Hell you don't even need a robot for that. A person that has recently died has all the components you need for a functional human being. The only thing missing is that it isn't conscious anymore. You can fix/replace the heart, do whatever you need physically, but changing the physical building blocks, as per the materialist view, won't bring the consciousness back.




Your dead person example is bad. The fact, that you can't reasonably restore a shattered glass does not give glasses any special properties.


Not sure about that, the example was more like, you CAN restore the shattered glass 100%, but there will still be something missing from it even if you do.


That does not address the point of the argument.

And if you could restore a body why do you think consciousness would not return? Alcohol example kinda hints that it's exactly how it works.
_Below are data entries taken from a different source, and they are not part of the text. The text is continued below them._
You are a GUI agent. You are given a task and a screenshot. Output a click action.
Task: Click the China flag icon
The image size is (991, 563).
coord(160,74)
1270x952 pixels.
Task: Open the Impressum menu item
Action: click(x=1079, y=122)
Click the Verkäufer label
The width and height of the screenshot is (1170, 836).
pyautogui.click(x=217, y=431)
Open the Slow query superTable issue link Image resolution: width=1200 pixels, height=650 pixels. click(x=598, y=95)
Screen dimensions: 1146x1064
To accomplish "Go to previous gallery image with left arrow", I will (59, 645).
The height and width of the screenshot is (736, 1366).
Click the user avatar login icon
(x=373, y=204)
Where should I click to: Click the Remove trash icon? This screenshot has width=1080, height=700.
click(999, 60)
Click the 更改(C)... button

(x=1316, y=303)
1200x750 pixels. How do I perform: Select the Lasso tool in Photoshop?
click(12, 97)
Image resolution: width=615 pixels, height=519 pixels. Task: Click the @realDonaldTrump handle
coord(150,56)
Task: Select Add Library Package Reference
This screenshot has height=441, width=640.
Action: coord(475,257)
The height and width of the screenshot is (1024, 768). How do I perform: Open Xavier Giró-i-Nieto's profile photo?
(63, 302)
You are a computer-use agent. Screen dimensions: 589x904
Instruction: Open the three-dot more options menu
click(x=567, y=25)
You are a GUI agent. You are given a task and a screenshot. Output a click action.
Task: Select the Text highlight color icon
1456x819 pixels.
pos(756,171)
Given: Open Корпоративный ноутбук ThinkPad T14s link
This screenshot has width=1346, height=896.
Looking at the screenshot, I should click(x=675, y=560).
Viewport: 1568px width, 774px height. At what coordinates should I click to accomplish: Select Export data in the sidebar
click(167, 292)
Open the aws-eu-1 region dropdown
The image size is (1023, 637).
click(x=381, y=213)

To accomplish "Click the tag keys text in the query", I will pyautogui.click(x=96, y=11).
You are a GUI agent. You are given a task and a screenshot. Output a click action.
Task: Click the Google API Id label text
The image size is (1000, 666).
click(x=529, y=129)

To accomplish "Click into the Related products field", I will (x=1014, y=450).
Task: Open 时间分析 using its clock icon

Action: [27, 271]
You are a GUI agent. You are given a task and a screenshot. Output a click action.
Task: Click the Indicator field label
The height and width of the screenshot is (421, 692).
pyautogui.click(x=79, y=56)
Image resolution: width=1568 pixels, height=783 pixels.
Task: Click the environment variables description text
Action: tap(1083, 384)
Well, we know that heart transplants, for example, can give someone many more years to live. But if you transplant a good heart to a person who died 10 minutes ago in the same way you would to a living person, the person won't come back.


That's exactly how any heart transplants used to work: you stop the heart (now the patient is dead), cut it off, put the new one back. If the body is cold enough, 10 minutes might be OK.

The reason it does not work past 10 minutes without cooling is that brain cells start dying en masse, including ones running vital functions.